## Task directions
Determine how many lines in the records below include the word "button" and output that number alone.

──────────────────────────────

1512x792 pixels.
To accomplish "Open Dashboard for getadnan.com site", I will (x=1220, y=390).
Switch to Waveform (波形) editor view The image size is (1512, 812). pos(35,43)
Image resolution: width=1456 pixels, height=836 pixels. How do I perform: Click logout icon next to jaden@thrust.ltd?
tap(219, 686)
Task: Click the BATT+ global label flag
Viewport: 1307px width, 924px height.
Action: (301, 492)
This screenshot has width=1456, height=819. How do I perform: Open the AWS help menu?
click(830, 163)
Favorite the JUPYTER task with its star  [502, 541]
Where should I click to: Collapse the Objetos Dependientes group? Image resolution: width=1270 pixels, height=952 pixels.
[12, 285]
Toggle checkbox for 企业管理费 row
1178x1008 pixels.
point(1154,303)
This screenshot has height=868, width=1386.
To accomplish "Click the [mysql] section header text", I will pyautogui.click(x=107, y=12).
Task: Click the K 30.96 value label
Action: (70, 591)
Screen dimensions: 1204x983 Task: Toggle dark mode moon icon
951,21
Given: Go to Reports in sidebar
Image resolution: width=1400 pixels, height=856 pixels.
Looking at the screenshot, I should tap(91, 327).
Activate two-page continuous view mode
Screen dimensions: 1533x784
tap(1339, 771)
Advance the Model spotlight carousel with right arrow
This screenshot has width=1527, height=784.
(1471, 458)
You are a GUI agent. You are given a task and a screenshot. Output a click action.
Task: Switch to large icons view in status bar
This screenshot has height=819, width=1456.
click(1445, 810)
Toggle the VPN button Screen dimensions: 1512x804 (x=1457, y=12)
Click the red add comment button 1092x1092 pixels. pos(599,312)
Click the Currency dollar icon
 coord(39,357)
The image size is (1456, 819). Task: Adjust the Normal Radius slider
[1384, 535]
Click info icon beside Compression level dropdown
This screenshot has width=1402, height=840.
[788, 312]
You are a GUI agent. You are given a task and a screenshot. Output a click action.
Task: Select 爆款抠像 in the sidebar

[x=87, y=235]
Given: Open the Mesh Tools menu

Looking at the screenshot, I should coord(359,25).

──────────────────────────────

## Exercise output
2